Witnesses - Competency and compellability - Particular persons - Judges - Naugle was charged with a number of offences involving violence and threats of violence - The Crown sought to have Naugle denied bail - Naugle applied to have Atwood, P.C.J., recuse himself from conducting the bail hearing - Naugle argued that there was a reasonable apprehension of bias because Naugle's father was being proposed as a surety and Atwood, P.C.J., had commented adversely on the legal merit of arguments raised by the father in his defence of a summary offence ticket trial in 2010 - Defence counsel submitted that it would be necessary for Atwood, P.C.J., to testify for the prosecution and give evidence about what he had said in the 2010 trial - The Nova Scotia Provincial Court held that this procedural proposition was legally unsupportable in its entirety - A judge was neither competent nor compellable to give evidence as a witness about a proceeding conducted by that judge - See paragraph 16.

Cases Noticed:

Toronto Star Newspapers Ltd. et al. v. Canada et al. (2010), 402 N.R. 206; 482 A.R. 66; 490 W.A.C. 66; 2010 SCC 21, refd to. [para. 4, footnote 2].
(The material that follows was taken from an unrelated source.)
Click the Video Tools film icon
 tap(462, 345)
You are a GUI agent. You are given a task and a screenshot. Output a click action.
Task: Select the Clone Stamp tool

R. v. Colpitts - see R. v. Clarke (B.E.) et al.

R. v. Clarke (B.E.) et al. (2014), 353 N.S.R.(2d) 355; 1115 A.P.R. 355; 2014 NSSC 431, refd to. [para. 6, footnote 3].

R. v. R.D.S. (1997), 218 N.R. 1; 161 N.S.R.(2d) 241; 477 A.P.R. 241 (S.C.C.), refd to. [para. 8, footnote 4].

R. v. Brown (D.) (2003), 170 O.A.C. 131 (C.A.), refd to. [para. 9, footnote 5].

R. v. Jones (R.P.) (2008), 270 N.S.R.(2d) 115; 865 A.P.R. 115; 2008 NSCA 99, refd to. [para. 12, footnote 6].

MacKeigan, J.A., et al. v. Royal Commission (Marshall Inquiry) (1988), 85 N.S.R.(2d) 219; 216 A.P.R. 219 (T.D.), affd. (1988), 87 N.S.R.(2d) 443; 222 A.P.R. 443 (C.A.), affd. [1989] 2 S.C.R. 797; 100 N.R. 81; 94 N.S.R.(2d) 1; 247 A.P.R. 1, refd to. [para. 16, footnote 7].

Counsel:

Jody MacNeil, for the Nova Scotia Public Prosecution Service;

Wayne Bacchus, for Dustin Blake Naugle.

This application was heard on February 22, 2016, before Atwood, P.C.J., of the Nova Scotia Provincial Court, who delivered the following decision on February 23, 2016.